Beberapa kalangan menandai Eka sebagai penerus Pramudya Ananta Toer. Secara terbuka, Eka mengakui sekaligus mengkritik hal tersebut, meskipun dalam tugas akhirnya ia mendedah tetralogi Pram. Ia mengkritik sudut pandang Pram yang tampak modernis dalam melihat hitam dan putihnya sejarah.

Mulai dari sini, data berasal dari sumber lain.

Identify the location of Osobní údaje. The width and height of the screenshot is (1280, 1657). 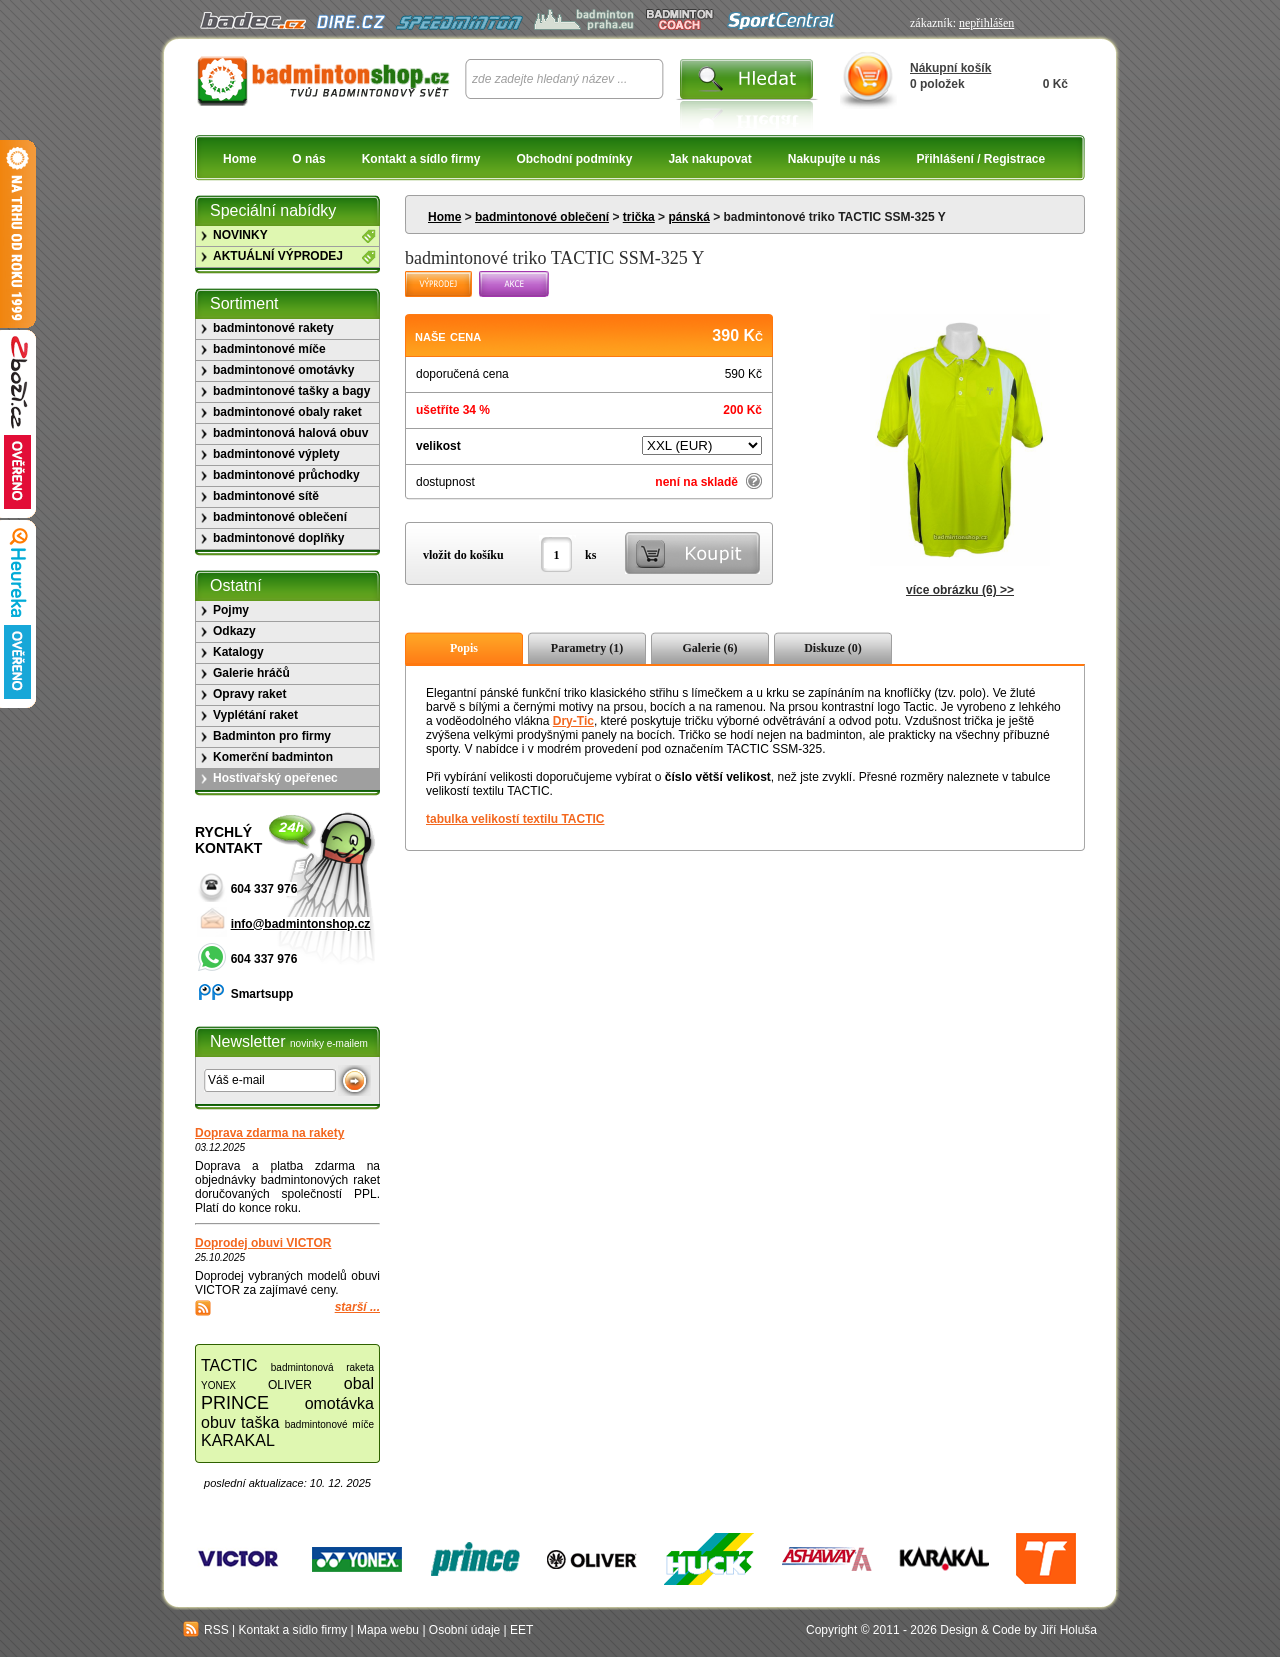
(464, 1630).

Eka disandingkan layaknya Gabrielle Garcia Marquez milik Indonesia. Karyanya banyak mengadopsi gaya realisme magis, membaurkan fiksi dan realitas dalam narasi yang kompleks. Franz Roh, seorang sejarahwan Jerman, menyebut ralisme magis sebagai kemampuan menciptakan makna (magis) dengan membayangkan hal-hal biasa dengan cara luar biasa. Namun demikian, Eka tidak sepenuhnya mengamini gaya realisme magis tersebut. Ia menyebut bahwa karya-karyanya lebih dekat ke pakem cerita horor Indonesia.
Jika demikian bagaimana Eka menjelaskan karakteristik karya dan proses kreatifnya? Bagaimana pula keterkaitannya dengan Pramoedya yang condong ke arah realisme sosialis?
Dalam Forum Umar Kayam kali ini, PKKH mengundang sastrawan Mahfud Ikhwan sebagai pemandu diskusi. Mahfud sendiri merupan cerpenis, novelis dan editor.